Settling on a single helmet that fits every rider is absurd. This is close, but not quite analogous, to saying there’s a single shoe that’s perfect for every foot. Like the right kick, the right lid has to fit literally; it must be comfortable. And it has to fit your riding style, too, so Mister Bagger and Crotch-Rocket guy. That’s a gulf as vast as the distance between Chicago deep-dish pizza to Atlanta’s Korean-style ’za. (Yes, that’s a thing, and there’s Indian-style pizza, too.)
So I’m going very far out on the plank here to say the AGV K6 is right for you, no matter what you ride, and that’s in part because AGV’s got my back. They studied their helmet in the wind tunnel, measuring performance in every riding position from hyper Moto GP tucked to fully upright to make sure it rocked all the angles.
Then there’s the whole premise of why you wear a lid in the first place: safety. The K6 landed a perfect five stars in the U.K.’s Sharp Helmet Scheme test, which is considered the most painstaking agency for brain bucket standards on the planet.
AGV is a major supplier to Moto GP, too. They learned from racing that the lower edge of a helmet can cause collarbone breakage during a crash, so now the bulk of their lids, including the K6, have a softer, rounded lower profile to lessen that likelihood, and the rear of the helmet has a spoiler, allowing it to “release” turbulent air to prevent buffeting at speed.
So allow me to put five hundred bucks in context.

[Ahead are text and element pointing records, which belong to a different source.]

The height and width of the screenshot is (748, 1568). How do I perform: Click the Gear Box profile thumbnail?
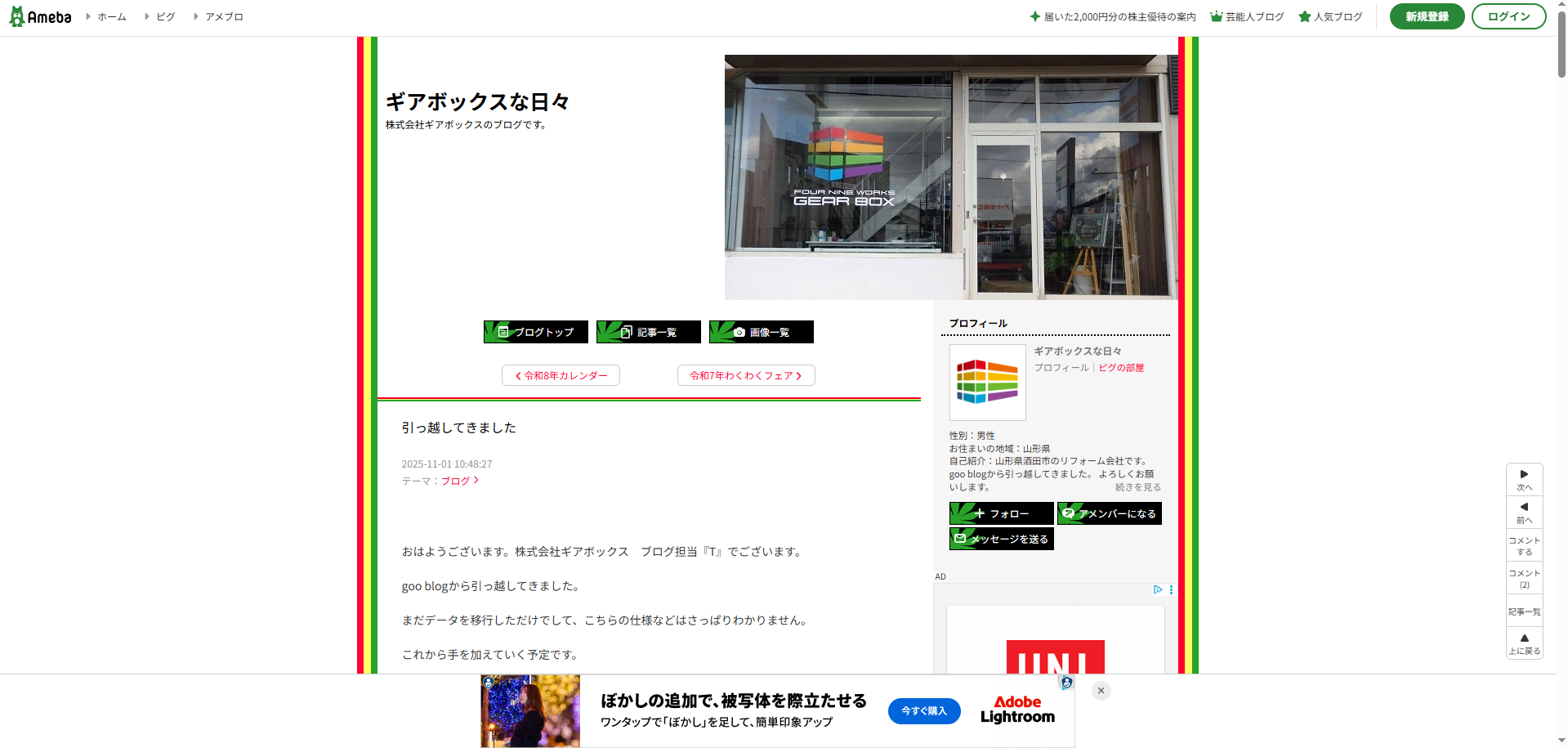point(987,382)
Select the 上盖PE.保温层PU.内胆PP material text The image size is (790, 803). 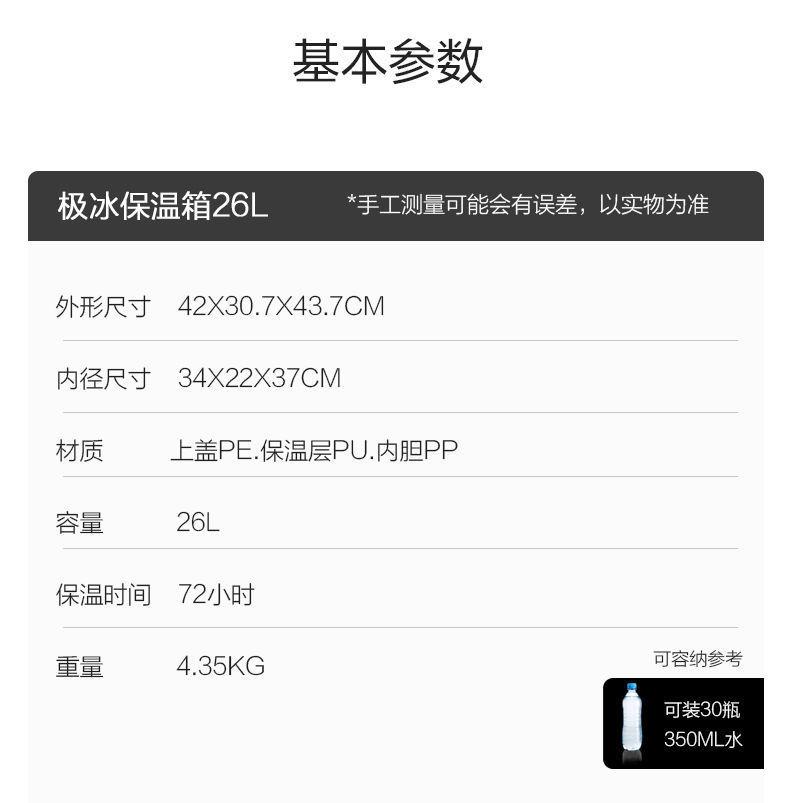pos(314,451)
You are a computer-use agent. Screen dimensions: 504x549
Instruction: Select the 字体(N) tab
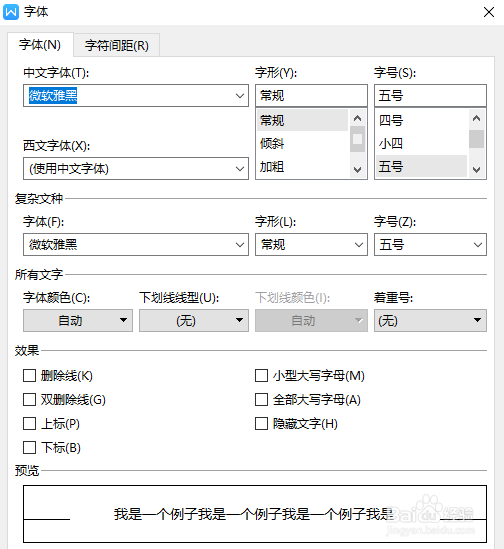pyautogui.click(x=40, y=44)
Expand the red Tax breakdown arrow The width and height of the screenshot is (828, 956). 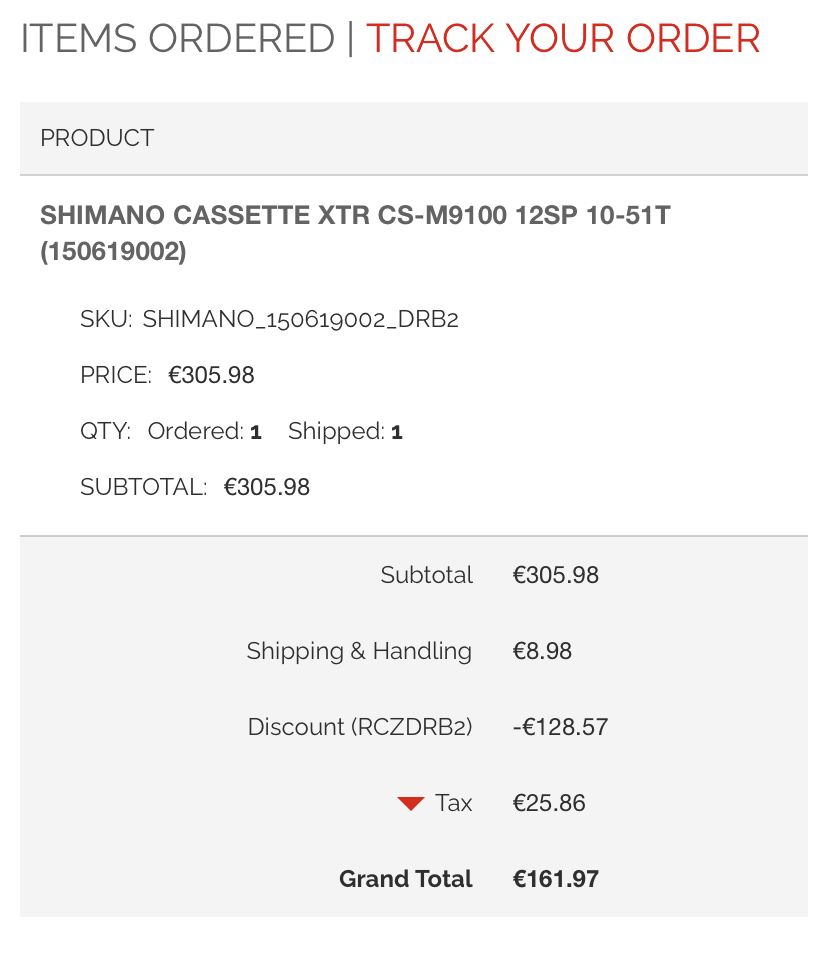pos(411,803)
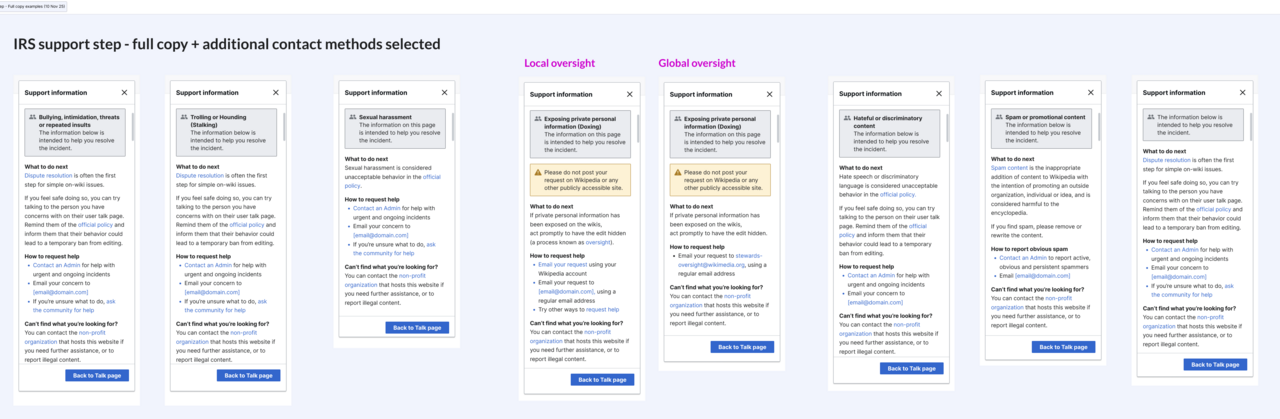Close the Hateful or discriminatory content dialog
The width and height of the screenshot is (1280, 419).
tap(939, 92)
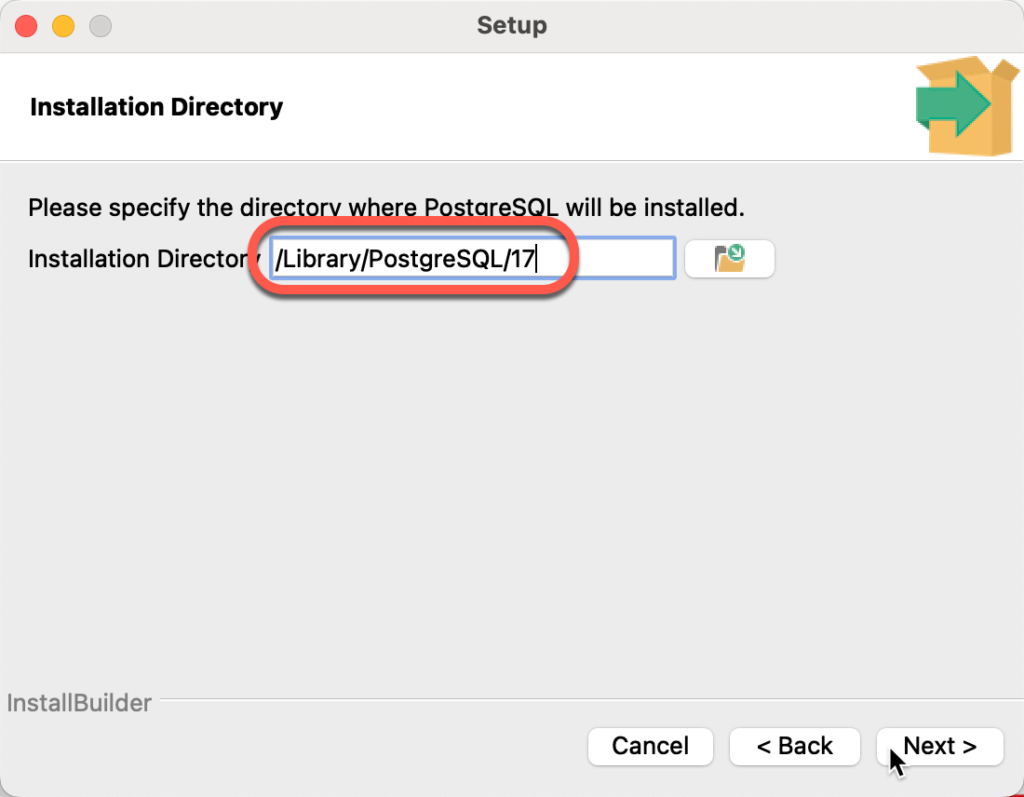The image size is (1024, 797).
Task: Click the InstallBuilder label
Action: click(79, 703)
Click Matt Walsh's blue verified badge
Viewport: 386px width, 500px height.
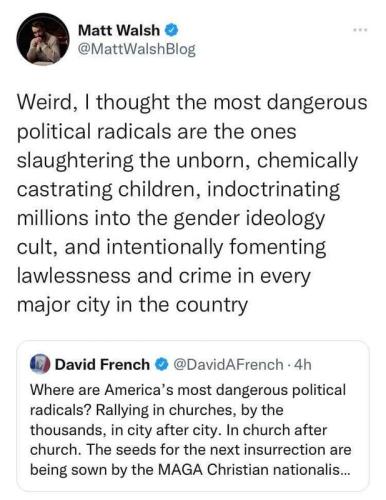(x=171, y=30)
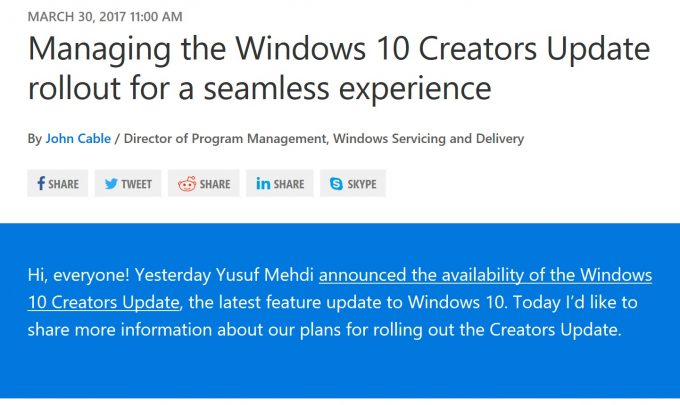This screenshot has height=405, width=680.
Task: Click the Twitter bird icon
Action: tap(111, 184)
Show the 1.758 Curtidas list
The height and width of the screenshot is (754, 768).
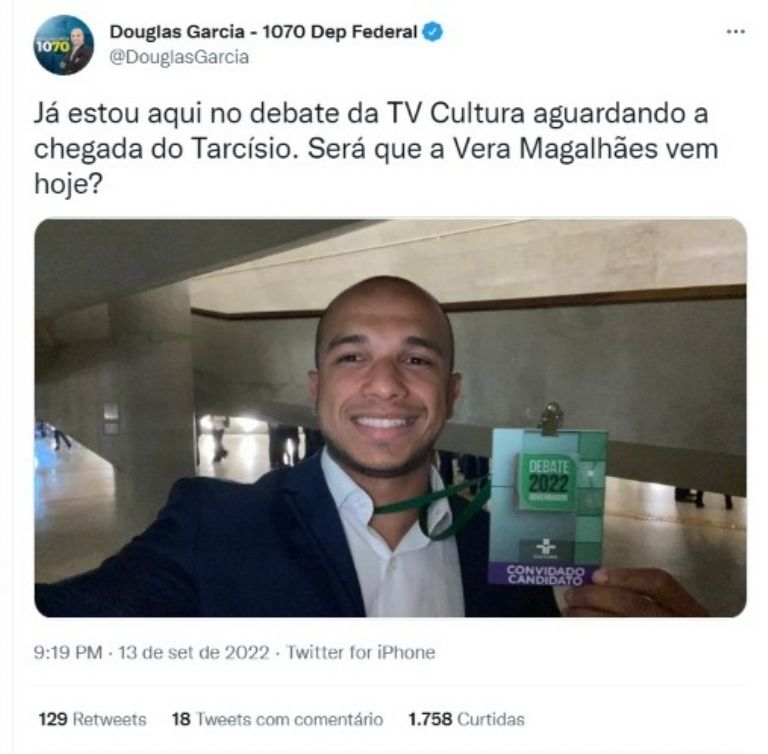pos(466,719)
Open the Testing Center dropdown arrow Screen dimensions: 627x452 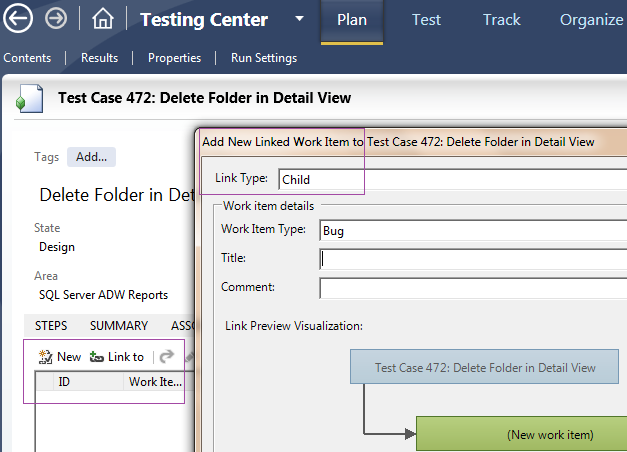tap(299, 19)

Should worst come to terrible, you want as many marbles as possible to remain unscrambled. That’s the point of wearing such a high-tech hat. Also, you can blowtorch $1,000 and still not get a helmet that’s this comfortable, hour after hour.
And why, exactly, is that the case? Hand a friend the carbon-aramid-fiber K6, and they’ll look at you dumbstruck, and after a beat, find their tongue and let out an unsolicited Keanu Reeves “Whoa!” Then you’ll have to arm wrestle the whispery, 2.76-pound lid out of their greasy mitts.
Your body (and, sorry to say, mine too) is an ill-designed erector set held together by fleshy string and a bunch of lazily working levers stacked into a rickety tower with a lump of stone at the tippy top. It did not evolve to add yet more weight to that rock. Cast this rusty machinery into the teeth of a 70mph maelstrom aboard a screaming two-wheeled rocket ship for an hour—or five—and your neck and shoulders will cry uncle.
That’s why, trust me, a lighter lid is way better. For every gram I wasn’t balancing, my muscles had just a little bit less to do, and I felt fresher after rides than when wearing a helmet that’s a mere half-pound heavier.
Plus, wind merely whispers at the K6; in lots of lids, even relatively quiet ones, there’s a constant low-level drone.
AGV quells the din with two essential hacks. They gifted the K6 with a removable chin guard that vetoes turbulence from below your jaw. And that’s important. But think: What’s the biggest hole in any helmet? The visor opening, naturally, is why AGV vices that thing snug against the sphere of the K6 with a clever sprung locking mechanism. After snapping that visor down, all those nasty high-pitched leaks fled this Italian-designed sanctuary like vampires shown a sprig of almighty garlic.
If you’re fearing, by the way, that sealed shut equals broiling hot, don’t. I found the AGV’s five adjustable vents were more than up to the task of blowing cool air at my face and air-conditioning my scalp.
This lid’s visor is also designed to integrate with a Pinlock interior lens and comes with one when it ships. There are two advantages: First, by inserting that second interior shield, you’re less likely to scratch the visor that comes with your helmet; Pinlocks cost a fraction of a new visor, too, so using a Pinlock is a cheap investment to save you from a pricier one. And second, adding that layer creates a vapor-free lens that works just like double-layer ski goggles. Regardless of whether you add the Pinlock, the K6’s visor has a 190-degree field of view, so it was easier to see everything in my periphery.
The final why? Because while you can find other helmets with as many innovations and that are both light, quiet and very safe, they tend to occupy either a touring or racing space. But because the K6 was designed as a generalist, to rock no matter whether you saddle a bagger, a sport bike, an ADV, role naked, retro, or cruise at 40mph on a smokey old Vespa, the K6 is the answer, no matter the two-wheeled question.